Fue entonces cuando Irena se portó tan valientemente como Wilhelm. Besó a su padre, a su madre y a mí, me agradeció ser una buena hermana, y me pidió que cuidara de sus padres así como de mamá y Erich, y, que si había algún futuro para Alemania y vivían, de sus hijas.

Su padre y Brunon permanecieron con los labios pegados, mientras que la madre de Irena, Erich, Martha y Minna empezaron a llorar. Mamá salió de su habitación a ver qué pasaba con tanto jaleo. Le pedí a Minna que se la llevara. Las mujeres de las SS se hicieron cargo de Marianna y Karoline. Situaron a las dos niñas una junto a otra delante de Irena y les ordenaron despedirse.
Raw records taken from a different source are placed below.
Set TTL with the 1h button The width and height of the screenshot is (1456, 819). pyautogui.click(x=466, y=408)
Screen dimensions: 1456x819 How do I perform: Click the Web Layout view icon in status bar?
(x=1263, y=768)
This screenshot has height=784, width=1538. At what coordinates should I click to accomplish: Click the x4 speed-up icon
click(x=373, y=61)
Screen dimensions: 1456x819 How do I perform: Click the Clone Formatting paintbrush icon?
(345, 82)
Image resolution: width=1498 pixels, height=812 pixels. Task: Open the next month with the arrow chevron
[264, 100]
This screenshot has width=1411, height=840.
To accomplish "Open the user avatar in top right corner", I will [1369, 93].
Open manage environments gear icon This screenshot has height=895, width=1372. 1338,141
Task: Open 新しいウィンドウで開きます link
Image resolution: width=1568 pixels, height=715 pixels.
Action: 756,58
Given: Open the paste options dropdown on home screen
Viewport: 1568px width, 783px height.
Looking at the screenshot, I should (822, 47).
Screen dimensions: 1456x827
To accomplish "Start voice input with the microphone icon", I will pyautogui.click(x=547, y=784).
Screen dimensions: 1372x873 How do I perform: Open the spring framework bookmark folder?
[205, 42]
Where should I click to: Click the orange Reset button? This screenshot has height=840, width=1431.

Pude ver por la expresión confusa de sus caras que ninguna entendía ni una palabra de lo que les decían.

Una de las mujeres añadió entonces:

—Tendréis que cambiar de nombres para que nadie de vuestra familia pueda volver a encontraros nunca. Hitler os educará, y no veréis a vuestra madre, a vuestro padre o la una a la otra desde este momento.

Todos sabíamos que la advertencia estaba dirigida a nosotros, no a las niñas. Menos de cinco minutos después se habían ido. Nada de lo que yo pudiera hacer o decir cambiaría las ideas o enternecería los corazones de los oficiales. Rogué que dejaran a las niñas llevarse sus muñecas preferidas, pero no les permitieron coger nada más que la ropa puesta. Irena les dijo a sus padres que lamentaba haberles causado dolor, pero que no podía y no condenaría lo que Wilhelm había hecho. Luego me dijo:

—Haz lo que puedas por las niñas.

Salió de la casa erguida, con los ojos secos, mirando al frente, como Wilhelm. Pensé que su embarazo provocaría alguna simpatía, pero apartaron a las niñas de ella y las metieron en un coche, y a ella en otro. Sus últimas palabras a sus hijas fueron:

—Recordad quiénes sois y quién era vuestro padre.

El médico intentó darme un sedante cuando los coches se hubieron ido, pero no quise tomarlo. Se llevó a los Adolf a la ciudad. El bebé de Irena nacerá dentro de dos meses. No matarán a una mujer embarazada, ¿verdad? ¿Qué le harán? ¿De verdad separarán a las niñas? ¿Las matarán?

Me senté en la cocina acunando a Erich en el regazo lo que pareció un largo tiempo, sin saber qué hacer o pensar, deseando poder dejar de llorar, deseando que se pusiera el sol para poder ir a ver a Sascha a pedirle consejo. Sólo puedo pensar en mi promesa rota a Wilhelm. ¿Cómo he podido permitir a las SS que se lleven a mi familia?